Here is a quick overview of all different versions, without the full technical specifications:

Different versions of the Heinkel He 162  Salamander
Heinkel He 162 Salamander prototypes The first 10 aircraft to be built were all prototypes, or would be used a s such. They were used for tests concerning the powerplant, optimal wings, and armament.
Number built: 10
Heinkel He 162A-1 Salamander The first of 2 very close variants was the He 162A-1. It was powered by 1 × BMW 109-0003A-1/2 turbojet, and armed with 2 × 30 mm MK 108 cannons, 50 rounds each.
Number built: unknown out of a number of about 115
Heinkel He 162A-2 Salamander The second version had a revied powerplant, consisting of 1 × BMW 109-0003E-1/2 turbojet, and was armed with 2 × 20 mm MG 151/20 cannons, 120 rounds each.
The number of aircraft actually built differs with several sources. I can only guess that there is confusion about the number of aircraft accepted, and the number of aircraft actually in 'operational service'.
Number built: unknown out of a number of about 115


The Salamander, also known as Volksjäger or People's fighter, entered service according to some sources in Januari 1945, 6 weeks after it's first flight, and 16 weeks after the start of the program. Other sources mention that the production of the Salamander started in Januari 1945, and equipped the first unit in May 1945, 4 days before the German capitulation.
It was planned to build 4.000 of these aircraft, in numerous versions, each month. Pilots would have been drawn from the Hitler Jugend who would receive only very basic flying instructions.

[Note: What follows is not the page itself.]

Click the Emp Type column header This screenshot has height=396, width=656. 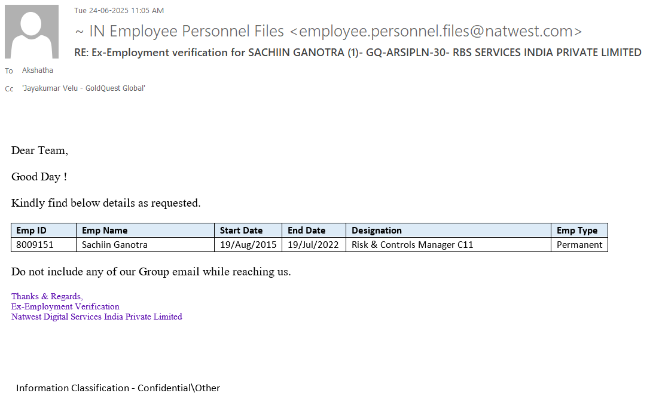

It is clear that at the end of the War the German upper command put little value in a man's life, for I personally don't see how someone with only very basic glider training could have flown a Jet aircraft into combat.
Some Salamanders have been spotted by the Allied aircrews during 1945. On 19 April 1945 the Salamander scored it's first kill, and also the first loss in combat was recorded.
During hard maneuvers the Salamander might loose parts, and the engine could too easily have a flame-out. Partly because of this in the last three weeks of the War 13 aircraft were lost, killing 10 pilots, and only 3 of these losses were in combat.